Bärbel Moor’s Bestellungen wurde eine natürliche Grenze gesetzt: Sie erlag ihrem Krebsleiden.
Von einigen Autoren wurde zwar selbst dieser ‚Heimgang‘ schöngeredet. Doch dass eine so junge Frau mit relativ kleinen Kindern tatsächlich vorzeitig in andere Dimensionen will, mag ich nicht glauben.
Was ich mit dieser Geschichte sagen will ist, dass der (wünschende, schöpferische) Geist zwar Fakt und wunderbar ist, aber ein ‚Fahrzeug‘, einen (intakten) Körper braucht! Ohne ihn hat es sich aus- gewünscht und aus- bestellt.
Das sind unsere Grenzen!
Wir sind frei, wir können gestalten. Doch können wir Naturgesetze nicht nach Belieben verbiegen.

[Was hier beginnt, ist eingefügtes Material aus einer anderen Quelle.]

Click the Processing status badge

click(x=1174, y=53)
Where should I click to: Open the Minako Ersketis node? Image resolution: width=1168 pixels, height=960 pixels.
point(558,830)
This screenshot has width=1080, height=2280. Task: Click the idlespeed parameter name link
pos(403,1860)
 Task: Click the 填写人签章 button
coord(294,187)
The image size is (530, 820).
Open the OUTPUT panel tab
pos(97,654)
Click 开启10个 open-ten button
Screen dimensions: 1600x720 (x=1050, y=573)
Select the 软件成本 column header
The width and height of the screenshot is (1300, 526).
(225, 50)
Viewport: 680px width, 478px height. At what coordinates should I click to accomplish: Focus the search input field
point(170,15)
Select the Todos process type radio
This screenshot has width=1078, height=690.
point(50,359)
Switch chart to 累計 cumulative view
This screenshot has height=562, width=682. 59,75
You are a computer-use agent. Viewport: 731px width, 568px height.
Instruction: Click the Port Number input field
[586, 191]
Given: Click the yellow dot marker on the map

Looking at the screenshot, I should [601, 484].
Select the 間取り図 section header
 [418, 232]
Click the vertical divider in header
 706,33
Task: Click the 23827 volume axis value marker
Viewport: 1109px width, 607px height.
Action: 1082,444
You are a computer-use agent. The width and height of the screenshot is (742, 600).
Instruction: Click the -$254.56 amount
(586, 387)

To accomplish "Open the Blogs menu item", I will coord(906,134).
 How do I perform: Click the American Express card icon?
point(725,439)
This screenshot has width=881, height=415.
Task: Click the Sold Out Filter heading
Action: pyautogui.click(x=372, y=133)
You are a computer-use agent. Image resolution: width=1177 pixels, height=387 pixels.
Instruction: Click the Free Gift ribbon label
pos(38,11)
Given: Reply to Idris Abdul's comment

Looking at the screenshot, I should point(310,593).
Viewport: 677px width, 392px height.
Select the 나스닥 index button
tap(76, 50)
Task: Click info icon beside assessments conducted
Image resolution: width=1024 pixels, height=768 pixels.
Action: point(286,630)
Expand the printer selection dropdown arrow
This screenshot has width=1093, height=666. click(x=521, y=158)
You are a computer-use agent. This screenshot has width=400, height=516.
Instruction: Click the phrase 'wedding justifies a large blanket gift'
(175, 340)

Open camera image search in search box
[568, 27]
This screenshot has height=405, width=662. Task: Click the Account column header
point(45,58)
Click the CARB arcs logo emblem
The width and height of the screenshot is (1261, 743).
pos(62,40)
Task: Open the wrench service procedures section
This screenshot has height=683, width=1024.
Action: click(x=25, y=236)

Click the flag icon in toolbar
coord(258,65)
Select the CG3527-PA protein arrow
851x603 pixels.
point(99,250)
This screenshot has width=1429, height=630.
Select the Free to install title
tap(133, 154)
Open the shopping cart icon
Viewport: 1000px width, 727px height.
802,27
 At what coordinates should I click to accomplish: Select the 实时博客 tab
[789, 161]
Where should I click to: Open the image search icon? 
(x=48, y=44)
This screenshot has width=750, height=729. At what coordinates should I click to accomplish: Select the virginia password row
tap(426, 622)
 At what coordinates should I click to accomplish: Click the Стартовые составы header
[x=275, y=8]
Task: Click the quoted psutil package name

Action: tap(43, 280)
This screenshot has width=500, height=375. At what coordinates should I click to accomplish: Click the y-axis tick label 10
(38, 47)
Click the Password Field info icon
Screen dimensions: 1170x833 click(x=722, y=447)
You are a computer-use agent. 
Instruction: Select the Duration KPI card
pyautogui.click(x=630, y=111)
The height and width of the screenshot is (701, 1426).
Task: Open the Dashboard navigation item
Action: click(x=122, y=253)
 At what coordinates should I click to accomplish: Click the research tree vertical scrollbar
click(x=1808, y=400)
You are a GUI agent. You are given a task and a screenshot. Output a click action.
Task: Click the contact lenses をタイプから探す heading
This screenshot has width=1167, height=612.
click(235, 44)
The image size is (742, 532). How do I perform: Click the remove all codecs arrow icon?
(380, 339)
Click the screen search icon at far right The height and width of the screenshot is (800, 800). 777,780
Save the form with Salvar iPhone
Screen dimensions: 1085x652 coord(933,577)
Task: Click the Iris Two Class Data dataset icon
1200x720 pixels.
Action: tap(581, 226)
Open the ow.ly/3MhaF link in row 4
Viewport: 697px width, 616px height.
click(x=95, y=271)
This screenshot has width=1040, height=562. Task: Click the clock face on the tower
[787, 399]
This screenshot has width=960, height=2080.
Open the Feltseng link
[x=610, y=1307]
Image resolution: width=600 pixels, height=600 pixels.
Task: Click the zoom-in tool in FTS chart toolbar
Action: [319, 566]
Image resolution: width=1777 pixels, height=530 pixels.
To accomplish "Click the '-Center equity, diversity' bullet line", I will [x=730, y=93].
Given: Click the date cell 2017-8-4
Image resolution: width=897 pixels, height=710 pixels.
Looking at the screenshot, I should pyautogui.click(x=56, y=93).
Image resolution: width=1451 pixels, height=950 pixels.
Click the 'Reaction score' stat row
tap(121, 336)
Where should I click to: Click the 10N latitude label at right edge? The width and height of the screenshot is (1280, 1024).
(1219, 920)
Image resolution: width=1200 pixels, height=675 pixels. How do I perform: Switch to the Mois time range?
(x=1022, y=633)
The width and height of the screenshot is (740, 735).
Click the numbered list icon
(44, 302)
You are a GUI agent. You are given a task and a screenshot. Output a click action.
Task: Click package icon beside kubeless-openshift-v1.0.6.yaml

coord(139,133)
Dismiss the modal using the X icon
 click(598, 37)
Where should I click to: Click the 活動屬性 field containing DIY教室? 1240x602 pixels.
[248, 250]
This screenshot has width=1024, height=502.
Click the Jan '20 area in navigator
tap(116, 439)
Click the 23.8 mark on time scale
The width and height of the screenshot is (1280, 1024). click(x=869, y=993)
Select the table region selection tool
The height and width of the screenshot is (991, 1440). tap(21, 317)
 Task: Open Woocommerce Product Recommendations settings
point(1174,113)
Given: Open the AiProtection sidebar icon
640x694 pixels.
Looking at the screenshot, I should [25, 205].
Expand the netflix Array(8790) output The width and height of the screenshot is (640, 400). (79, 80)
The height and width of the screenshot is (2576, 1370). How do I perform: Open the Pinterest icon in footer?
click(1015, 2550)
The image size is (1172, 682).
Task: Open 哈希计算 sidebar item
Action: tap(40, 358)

Unser Körper ist einfach das letzte und neueste Modell einer langen, evolutionären Natur- Entwicklung, die nach tierischen Gesichtspunkten erfolgte. Dieser unser – noch immer – Tierkörper will und braucht das, wofür er ausgelegt wurde. Alles andere schadet ihm oder tötet ihn gar. Diese Tatsachen lassen sich auch mit Geisteskräften und Universums- Bestellungen (noch) nicht umschiffen.